A Synopsis of Articulation
This area relates to "speech sound," which is an umbrella term to any combination of deficits related to speech perception, motor production, and / or speech intelligibility. Articulation disorders impact the ability to be understood in conversation, get needs and wants met and eventually can lead to reading issues.
Areas Addressed in Articulation Therapy
Articulation Delay or Disorder:
This involves the inability to produce specific sounds (or phonemes) correctly in order to be understood in any conversational tasks.
Phonological Processing Delay or Disorder:
This area of difficulty is addressed when children show consistent errors in speech that are not related to a specific sound. Their intelligibility is compromised because they are unable to produce words correctly in order to be understood in conversational tasks. An example: the child always omits the end of a word, which is called Final Consonant Deletion. i.e. the target word is "boat" and they say "bo."
Phonological Awareness Delay or Disorder:
The explicit understanding of a word’s sound structure. This area is specifically related to reading development and involves multi-level skills. Reading difficulties are known to carry over into writing difficulties.
Apraxia (Childhood Apraxia of Speech): This is a motor speech disorder that makes it difficult, sometimes impossible, to speak. The inability to speak has nothing to do with muscle weakness or paralysis, but instead, it strictly comes from the brain and the brain’s inability to plan specific body movements needed for speech.

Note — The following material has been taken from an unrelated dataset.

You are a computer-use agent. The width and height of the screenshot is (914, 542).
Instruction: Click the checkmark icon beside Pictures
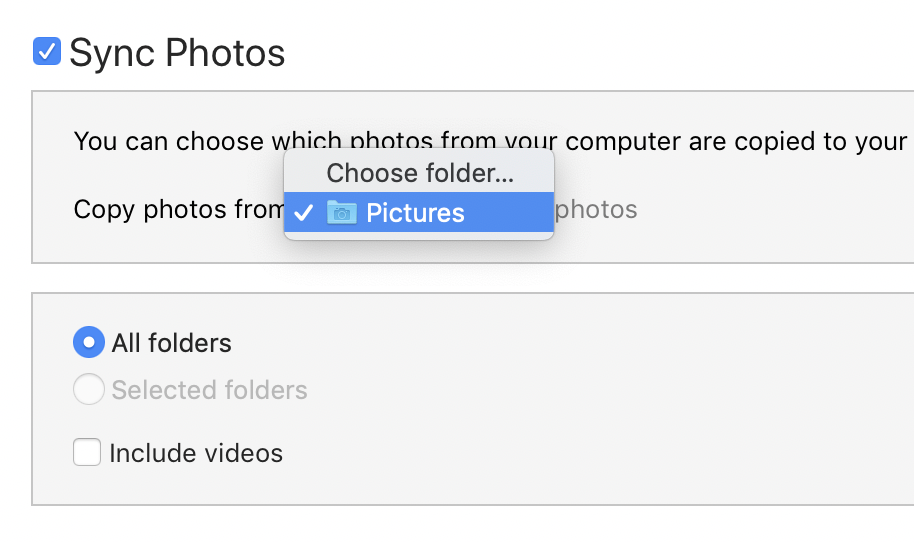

Many children are able to speak with CAS. However, upon being requested to speak, you may see a breakdown in the ability to continue speaking. The child knows what they want to say, but their brain is having difficulty coordinating the muscle movements necessary for them to say those words. Their speech tends to be very broken and laborious, even though fatigue is not an issue. Specific treatment techniques are used to focus on the acquisition of simple sounds and building to sentences. There are cases where the child may rely on a form of AAC for communication purposes, either temporarily or permanently.